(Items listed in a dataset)
** Start **

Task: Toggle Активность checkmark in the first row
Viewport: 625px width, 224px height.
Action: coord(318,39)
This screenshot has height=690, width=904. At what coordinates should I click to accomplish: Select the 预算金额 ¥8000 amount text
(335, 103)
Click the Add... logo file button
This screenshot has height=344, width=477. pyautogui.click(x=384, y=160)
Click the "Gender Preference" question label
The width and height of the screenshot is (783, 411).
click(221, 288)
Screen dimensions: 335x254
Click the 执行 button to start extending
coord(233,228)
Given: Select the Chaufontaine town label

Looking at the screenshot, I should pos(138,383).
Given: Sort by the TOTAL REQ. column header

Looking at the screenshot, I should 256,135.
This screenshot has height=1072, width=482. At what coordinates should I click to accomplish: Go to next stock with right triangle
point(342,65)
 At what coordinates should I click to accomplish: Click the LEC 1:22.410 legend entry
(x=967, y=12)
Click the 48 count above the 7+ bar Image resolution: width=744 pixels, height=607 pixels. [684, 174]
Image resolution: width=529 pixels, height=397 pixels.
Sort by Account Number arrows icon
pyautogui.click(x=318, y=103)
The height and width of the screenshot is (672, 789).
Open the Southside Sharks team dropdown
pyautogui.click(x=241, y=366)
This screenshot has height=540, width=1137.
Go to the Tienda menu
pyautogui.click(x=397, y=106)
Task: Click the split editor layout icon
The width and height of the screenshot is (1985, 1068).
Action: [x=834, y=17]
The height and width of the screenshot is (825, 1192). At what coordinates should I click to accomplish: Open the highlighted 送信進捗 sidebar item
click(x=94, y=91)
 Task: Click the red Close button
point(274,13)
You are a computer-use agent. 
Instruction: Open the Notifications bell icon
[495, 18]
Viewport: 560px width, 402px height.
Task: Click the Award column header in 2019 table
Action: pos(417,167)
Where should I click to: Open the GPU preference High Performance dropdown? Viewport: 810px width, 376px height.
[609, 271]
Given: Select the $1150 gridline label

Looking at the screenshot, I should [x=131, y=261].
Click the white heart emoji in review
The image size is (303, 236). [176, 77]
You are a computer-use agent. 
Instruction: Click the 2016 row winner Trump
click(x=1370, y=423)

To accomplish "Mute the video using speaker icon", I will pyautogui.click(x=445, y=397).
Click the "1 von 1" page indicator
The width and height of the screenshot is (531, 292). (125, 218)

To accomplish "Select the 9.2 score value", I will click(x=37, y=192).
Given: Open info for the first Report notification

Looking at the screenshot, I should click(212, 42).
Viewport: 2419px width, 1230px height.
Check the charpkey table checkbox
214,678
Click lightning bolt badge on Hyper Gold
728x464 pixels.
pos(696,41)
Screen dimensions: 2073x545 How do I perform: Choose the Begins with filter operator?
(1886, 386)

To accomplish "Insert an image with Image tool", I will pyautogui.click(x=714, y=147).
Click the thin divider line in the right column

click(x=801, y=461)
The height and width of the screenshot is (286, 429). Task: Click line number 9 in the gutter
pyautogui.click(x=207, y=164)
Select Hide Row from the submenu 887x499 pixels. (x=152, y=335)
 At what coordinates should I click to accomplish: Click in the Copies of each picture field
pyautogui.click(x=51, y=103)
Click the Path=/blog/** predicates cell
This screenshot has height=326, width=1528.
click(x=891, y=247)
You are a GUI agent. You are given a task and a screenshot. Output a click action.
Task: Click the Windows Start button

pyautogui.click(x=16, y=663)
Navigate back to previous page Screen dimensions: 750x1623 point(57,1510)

** End **

● **Exercise**
Copy the rows above verbatim, from their first line through the line containing "point(274,13)".

● **Expected answer**
Task: Toggle Активность checkmark in the first row
Viewport: 625px width, 224px height.
Action: coord(318,39)
This screenshot has height=690, width=904. At what coordinates should I click to accomplish: Select the 预算金额 ¥8000 amount text
(335, 103)
Click the Add... logo file button
This screenshot has height=344, width=477. pyautogui.click(x=384, y=160)
Click the "Gender Preference" question label
The width and height of the screenshot is (783, 411).
click(221, 288)
Screen dimensions: 335x254
Click the 执行 button to start extending
coord(233,228)
Given: Select the Chaufontaine town label

Looking at the screenshot, I should pos(138,383).
Given: Sort by the TOTAL REQ. column header

Looking at the screenshot, I should 256,135.
This screenshot has height=1072, width=482. At what coordinates should I click to accomplish: Go to next stock with right triangle
point(342,65)
 At what coordinates should I click to accomplish: Click the LEC 1:22.410 legend entry
(x=967, y=12)
Click the 48 count above the 7+ bar Image resolution: width=744 pixels, height=607 pixels. [684, 174]
Image resolution: width=529 pixels, height=397 pixels.
Sort by Account Number arrows icon
pyautogui.click(x=318, y=103)
The height and width of the screenshot is (672, 789).
Open the Southside Sharks team dropdown
pyautogui.click(x=241, y=366)
This screenshot has height=540, width=1137.
Go to the Tienda menu
pyautogui.click(x=397, y=106)
Task: Click the split editor layout icon
The width and height of the screenshot is (1985, 1068).
Action: [x=834, y=17]
The height and width of the screenshot is (825, 1192). At what coordinates should I click to accomplish: Open the highlighted 送信進捗 sidebar item
click(x=94, y=91)
 Task: Click the red Close button
point(274,13)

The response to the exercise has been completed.